When the photographing is instructed by the shutter button 109 in the photographing mode, the overall control unit 211
A thumbnail image of the image fetched into the image memory 209 after the photographing instruction and a compressed image compressed by the JPEG method according to the compression ratio set by the compression ratio setting switch are generated. Then, the generated compression is performed together with tag information (frame number, exposure value, shutter speed, compression ratio, shooting date, flash ON / OFF data at shooting, scene information, image determination result, etc.) regarding the shot image. The image is stored on the memory card.
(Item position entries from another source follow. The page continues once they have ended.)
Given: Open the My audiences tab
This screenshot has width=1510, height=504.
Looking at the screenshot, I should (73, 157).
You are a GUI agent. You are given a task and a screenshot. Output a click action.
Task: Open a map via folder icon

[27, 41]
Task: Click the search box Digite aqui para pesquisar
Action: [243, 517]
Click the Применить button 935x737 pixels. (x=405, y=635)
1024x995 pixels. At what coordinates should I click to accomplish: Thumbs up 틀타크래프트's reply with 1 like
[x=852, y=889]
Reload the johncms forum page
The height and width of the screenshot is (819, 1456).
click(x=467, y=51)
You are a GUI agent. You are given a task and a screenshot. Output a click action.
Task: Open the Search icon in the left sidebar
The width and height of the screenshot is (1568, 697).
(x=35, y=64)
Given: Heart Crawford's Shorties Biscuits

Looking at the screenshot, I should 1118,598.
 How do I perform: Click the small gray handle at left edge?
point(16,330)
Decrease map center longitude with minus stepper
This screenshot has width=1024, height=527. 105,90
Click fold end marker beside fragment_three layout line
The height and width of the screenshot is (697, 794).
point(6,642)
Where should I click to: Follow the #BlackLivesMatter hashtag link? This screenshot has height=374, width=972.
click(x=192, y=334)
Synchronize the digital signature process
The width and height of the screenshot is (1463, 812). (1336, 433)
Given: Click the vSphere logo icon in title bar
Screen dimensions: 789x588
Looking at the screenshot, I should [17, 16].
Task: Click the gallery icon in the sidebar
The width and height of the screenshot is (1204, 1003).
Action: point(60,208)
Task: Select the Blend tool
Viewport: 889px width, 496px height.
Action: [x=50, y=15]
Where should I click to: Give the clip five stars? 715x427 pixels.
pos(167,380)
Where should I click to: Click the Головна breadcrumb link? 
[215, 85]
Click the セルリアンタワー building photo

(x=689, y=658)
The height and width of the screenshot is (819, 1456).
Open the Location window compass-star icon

Each frame of the image recorded by the digital camera 100 includes a tag portion, high-resolution image data (1600 × 1200 pixels) compressed in JPEG format, and image data for thumbnail display (80 × 60 pixels). Is recorded. The capacity of one frame of image data is about 1 MB.

When the photographing / reproduction mode setting switch 120 is set to the reproduction mode, the image data having the largest frame number in the memory card is read out, the data is decompressed by the reproduction image generation section, and transferred to the VRAM 210. As a result, the image with the largest frame number, that is, the most recently captured image is displayed on the LCD display unit 110. By operating the UP switch 111a, an image with a large frame number is displayed, and the DOWN switch 111
By pressing b, an image with a small frame number is displayed.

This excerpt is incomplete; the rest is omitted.